WHAT IS BEING ASKED:
Would you reproduce the whole listing below without altering a single word?
---- SUPPLIED MATERIAL
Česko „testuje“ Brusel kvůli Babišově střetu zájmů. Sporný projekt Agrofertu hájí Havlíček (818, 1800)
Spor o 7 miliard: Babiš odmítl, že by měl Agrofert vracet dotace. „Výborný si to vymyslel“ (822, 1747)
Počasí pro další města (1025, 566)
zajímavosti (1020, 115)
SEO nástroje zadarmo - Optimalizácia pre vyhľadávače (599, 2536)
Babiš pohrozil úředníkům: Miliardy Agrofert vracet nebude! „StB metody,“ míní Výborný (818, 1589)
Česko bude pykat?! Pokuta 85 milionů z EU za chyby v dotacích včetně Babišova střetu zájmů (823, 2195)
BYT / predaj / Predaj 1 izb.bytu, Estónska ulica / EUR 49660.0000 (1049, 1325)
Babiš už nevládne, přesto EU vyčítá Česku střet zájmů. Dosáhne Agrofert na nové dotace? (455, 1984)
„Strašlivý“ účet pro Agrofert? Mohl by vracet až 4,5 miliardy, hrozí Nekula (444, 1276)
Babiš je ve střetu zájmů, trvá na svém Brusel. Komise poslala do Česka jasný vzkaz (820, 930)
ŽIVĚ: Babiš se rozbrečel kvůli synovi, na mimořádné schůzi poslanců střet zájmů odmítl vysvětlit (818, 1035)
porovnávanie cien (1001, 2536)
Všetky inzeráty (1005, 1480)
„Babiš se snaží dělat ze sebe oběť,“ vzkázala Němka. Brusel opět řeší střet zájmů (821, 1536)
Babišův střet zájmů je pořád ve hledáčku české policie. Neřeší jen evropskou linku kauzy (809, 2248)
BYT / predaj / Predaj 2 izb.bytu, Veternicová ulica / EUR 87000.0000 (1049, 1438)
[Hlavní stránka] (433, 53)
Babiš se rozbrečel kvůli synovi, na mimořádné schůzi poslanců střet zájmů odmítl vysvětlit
--------
COMPLETED TASK:
Česko „testuje“ Brusel kvůli Babišově střetu zájmů. Sporný projekt Agrofertu hájí Havlíček (818, 1800)
Spor o 7 miliard: Babiš odmítl, že by měl Agrofert vracet dotace. „Výborný si to vymyslel“ (822, 1747)
Počasí pro další města (1025, 566)
zajímavosti (1020, 115)
SEO nástroje zadarmo - Optimalizácia pre vyhľadávače (599, 2536)
Babiš pohrozil úředníkům: Miliardy Agrofert vracet nebude! „StB metody,“ míní Výborný (818, 1589)
Česko bude pykat?! Pokuta 85 milionů z EU za chyby v dotacích včetně Babišova střetu zájmů (823, 2195)
BYT / predaj / Predaj 1 izb.bytu, Estónska ulica / EUR 49660.0000 (1049, 1325)
Babiš už nevládne, přesto EU vyčítá Česku střet zájmů. Dosáhne Agrofert na nové dotace? (455, 1984)
„Strašlivý“ účet pro Agrofert? Mohl by vracet až 4,5 miliardy, hrozí Nekula (444, 1276)
Babiš je ve střetu zájmů, trvá na svém Brusel. Komise poslala do Česka jasný vzkaz (820, 930)
ŽIVĚ: Babiš se rozbrečel kvůli synovi, na mimořádné schůzi poslanců střet zájmů odmítl vysvětlit (818, 1035)
porovnávanie cien (1001, 2536)
Všetky inzeráty (1005, 1480)
„Babiš se snaží dělat ze sebe oběť,“ vzkázala Němka. Brusel opět řeší střet zájmů (821, 1536)
Babišův střet zájmů je pořád ve hledáčku české policie. Neřeší jen evropskou linku kauzy (809, 2248)
BYT / predaj / Predaj 2 izb.bytu, Veternicová ulica / EUR 87000.0000 (1049, 1438)
[Hlavní stránka] (433, 53)
Babiš se rozbrečel kvůli synovi, na mimořádné schůzi poslanců střet zájmů odmítl vysvětlit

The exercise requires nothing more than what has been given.